裏道を通っていくと、宿が見えてくる。その宿のドアは開きっぱなしだった。

「女将~! 腹減ったからメシくれ!」

そんな大声が開いた宿から聞こえてくる。

「そんなにお腹すいてたんですかね?」

「多分、闘気の使いすぎだと思う。闘気って使えば使うほどお腹減るしね」

「へぇ~。僕はお腹減ってないですけどね?」

自分のお腹をさすりながら言う。

「ん? いつ闘気を使ったんだい?」

「えっと、ファザーラットとマザーラットと戦ってるときに……」

「そうなんだ。闘気は身体強化とか戦技を使うと体内から消費されるからね。体力みたいなものかな?」

「なるほど。ためになります」

(戦技ってなんだろ……)

そんな疑問を残しながら宿の中へ入っていく。


「おっせーぞ! もう女将はメシ用意してんだからお前らも座れって!」

宿に入るなりバーキィがこちらに近寄ってきて怒鳴った。

「……わかったわかった」

「……はい」

二人は近距離での大声で耳がキーンとする。

「おう! んじゃいくぞ」

ドシドシと食堂の方へ歩いていく。


「ふぅ。ごめんねハルト君。あいつが大声出して」

「いや、大丈夫です。耳鳴りも収まってきました」

二人は食堂の方へ歩き出し、バーキィが座っている席に座る。

「女将~! 二人が揃ったから早くメシー!」

大声を出して催促する。今回はあらかじめ耳を塞いでいた二人。

「そんな大声出さなくても持っていくから待ってなー!」

と返ってくる。

「バーキィ。もっと声を抑えてくれないかい? 僕たちは耳が痛いんだけど?」

「仕方ねェだろ! 腹が減ったら声が大きくなんだよ! 普通だろ!」

「いや……知らないよ」

呆れ顔になる。

「ほら、二人とも。料理が来ましたよ」

悠斗にそう言われると二人は厨房の方を見る。女将は大きいおぼんに肉や野菜らしきもの、パンなどを皿に乗せて持ってきた。

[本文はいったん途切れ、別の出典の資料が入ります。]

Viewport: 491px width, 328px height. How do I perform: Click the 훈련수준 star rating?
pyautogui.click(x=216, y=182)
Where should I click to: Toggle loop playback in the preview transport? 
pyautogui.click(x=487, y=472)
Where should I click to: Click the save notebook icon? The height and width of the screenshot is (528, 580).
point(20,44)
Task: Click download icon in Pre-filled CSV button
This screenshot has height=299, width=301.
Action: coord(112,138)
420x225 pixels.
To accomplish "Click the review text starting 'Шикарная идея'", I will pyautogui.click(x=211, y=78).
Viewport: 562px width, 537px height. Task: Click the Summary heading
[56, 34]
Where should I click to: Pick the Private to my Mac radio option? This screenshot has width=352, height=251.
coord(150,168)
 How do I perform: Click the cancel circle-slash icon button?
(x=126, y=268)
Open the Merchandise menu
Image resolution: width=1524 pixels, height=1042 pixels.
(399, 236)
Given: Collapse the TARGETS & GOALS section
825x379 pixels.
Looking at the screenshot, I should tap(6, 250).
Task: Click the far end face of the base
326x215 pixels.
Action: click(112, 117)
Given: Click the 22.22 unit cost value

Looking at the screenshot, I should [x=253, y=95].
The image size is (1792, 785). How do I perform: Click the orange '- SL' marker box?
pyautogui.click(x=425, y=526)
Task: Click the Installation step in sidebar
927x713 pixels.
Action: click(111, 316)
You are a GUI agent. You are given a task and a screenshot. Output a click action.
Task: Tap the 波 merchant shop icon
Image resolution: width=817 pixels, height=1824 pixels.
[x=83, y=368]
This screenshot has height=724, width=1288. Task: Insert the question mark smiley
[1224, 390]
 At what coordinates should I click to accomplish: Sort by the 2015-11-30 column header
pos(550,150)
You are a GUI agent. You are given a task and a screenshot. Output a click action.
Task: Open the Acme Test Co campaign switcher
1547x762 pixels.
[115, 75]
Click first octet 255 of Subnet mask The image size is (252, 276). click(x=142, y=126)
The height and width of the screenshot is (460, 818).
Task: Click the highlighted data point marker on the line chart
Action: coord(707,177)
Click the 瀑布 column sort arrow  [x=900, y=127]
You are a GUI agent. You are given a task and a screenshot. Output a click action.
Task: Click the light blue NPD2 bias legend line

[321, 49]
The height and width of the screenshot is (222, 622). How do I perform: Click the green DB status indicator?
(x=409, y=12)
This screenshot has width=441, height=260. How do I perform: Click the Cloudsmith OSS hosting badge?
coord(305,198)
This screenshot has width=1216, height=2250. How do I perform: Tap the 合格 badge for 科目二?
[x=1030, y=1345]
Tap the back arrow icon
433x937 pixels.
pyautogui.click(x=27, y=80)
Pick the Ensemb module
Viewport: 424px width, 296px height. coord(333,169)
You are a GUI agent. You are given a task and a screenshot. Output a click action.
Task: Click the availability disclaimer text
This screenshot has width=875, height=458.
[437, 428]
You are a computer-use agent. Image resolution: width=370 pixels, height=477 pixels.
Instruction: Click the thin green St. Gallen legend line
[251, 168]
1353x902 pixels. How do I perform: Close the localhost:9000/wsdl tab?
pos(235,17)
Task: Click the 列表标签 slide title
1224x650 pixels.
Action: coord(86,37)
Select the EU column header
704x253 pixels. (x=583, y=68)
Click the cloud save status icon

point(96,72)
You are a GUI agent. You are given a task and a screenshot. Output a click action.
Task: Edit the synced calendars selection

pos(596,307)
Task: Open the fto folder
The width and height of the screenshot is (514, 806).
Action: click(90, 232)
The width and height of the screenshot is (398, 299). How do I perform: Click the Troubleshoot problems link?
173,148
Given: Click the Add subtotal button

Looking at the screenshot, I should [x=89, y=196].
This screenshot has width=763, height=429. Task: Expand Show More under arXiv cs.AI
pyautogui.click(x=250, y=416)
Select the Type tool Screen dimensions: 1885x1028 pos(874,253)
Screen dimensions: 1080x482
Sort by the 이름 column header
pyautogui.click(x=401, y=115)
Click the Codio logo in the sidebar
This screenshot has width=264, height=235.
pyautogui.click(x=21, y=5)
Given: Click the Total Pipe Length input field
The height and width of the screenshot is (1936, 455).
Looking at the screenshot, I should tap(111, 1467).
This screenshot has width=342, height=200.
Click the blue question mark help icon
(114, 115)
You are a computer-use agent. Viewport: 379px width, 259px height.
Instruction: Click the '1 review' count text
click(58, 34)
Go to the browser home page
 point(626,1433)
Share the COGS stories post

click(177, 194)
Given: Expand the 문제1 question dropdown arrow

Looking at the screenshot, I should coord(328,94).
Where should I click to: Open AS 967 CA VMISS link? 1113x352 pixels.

「はい、お待ちどう様。皿を分けるのはめんどうだから大皿に詰め込んだよ。おかわりもあるよ? ただし銅貨5枚貰うからね」

「おう!」

そう返事をした瞬間にもう食べ始めている。

「ハルト君……。早く食べないとまたなくなっちゃうよ……」

オーゼンも料理に手を付け始めた。

悠斗は別の事を考えていた。銅貨、という単語で一つ思い出した。

「あの、女将さん。ここの宿代っていくらですか?」

「え? ああ、そういえば坊やは宿代払ってなかったね。忘れてたよ」

笑いながらそう言う女将。そんなので大丈夫なのか? と心配する悠斗。

「おっと、宿代だったね。一泊銀貨一枚だよ。御飯代も銀貨一枚に含まれてるよ」

「そうですか」

(銀貨一枚……。この世界の相場がわからないな)

「オーゼンさんちょっといいですか?」

「ん? どうしたのハルト君?」

食べている手を止めた。

「一般的な宿って宿代いくらになってますか?」

「ん~。だいたい銀貨二~三枚ってとこだと思うよ?」

「なるほど……。教えてくれてありがとうございます」

「うん」

短く返して食事を再開する。

(銀貨一枚……ここはすごく安いな。なにか経営の上手い方法でもあるんだろうな)

女将の方に向き直って

「えっと、宿代はあとで持っていきますね」

「はいよ。んじゃあたしは後片付けをしてくるよ」

厨房の奥に歩いていった。

「さて……。僕も食べると……!?」

大皿に乗っていた料理がもう少ししかない。ほとんどバーキィが食べたようだ。

「そんな……!」

「あ、ハルト君のブンとっといたよ」

ガックリとうなだれた悠斗に救いの言葉がかけられた。

「ほんとですか!」

「うん、ハルト君が女将と会話してる間に皿取ってきて移しといたんだ」

「いつのまに……。けど、ありがとうございます」

笑顔でお礼を言って、オーゼンから皿を受け取り、食べ始める。

「それじゃ僕たちは食べ終わったから、依頼の報酬を分けるね」

そう言って腰から銀貨と銅貨を取り出し、テーブルに置く。銀貨二十一枚と銅貨五枚だ。


「おう。俺は銀貨五枚でいいや」

「じゃ僕も銀貨五枚で、残りはハルト君のだね」

「えっと、僕は……銀貨十一枚と銅貨五枚、ですか。えっ、僕のお金多くないですか?」

疑問の声をあげる。

「いいんだよ。俺たちは金くらい貯めてるから困んねェんだよ」

「そうだよ。ハルト君は冒険者になったばかりだし、お金は多くあったほうがいいからね」

「でも………」

「いいから受け取っとけ!」

「うん、そのうち御飯でも奢ってくれたらそれでいいから」

二人にそう言われた悠斗は嬉しくなって笑顔になる。


「ありがとうごさいます! お二人のご厚意、受け取りますね」

「大げさだぞ! ……んじゃ俺は部屋へ戻るぜ」

照れくさくなって逃げるように食堂をでていく。

「僕も戻るね。あと、そのお金は大事に使うこと」

そう言い残して食堂をでていく。

「ありがとうございます……」

二人がいない食堂でもう一度感謝の言葉を呟く。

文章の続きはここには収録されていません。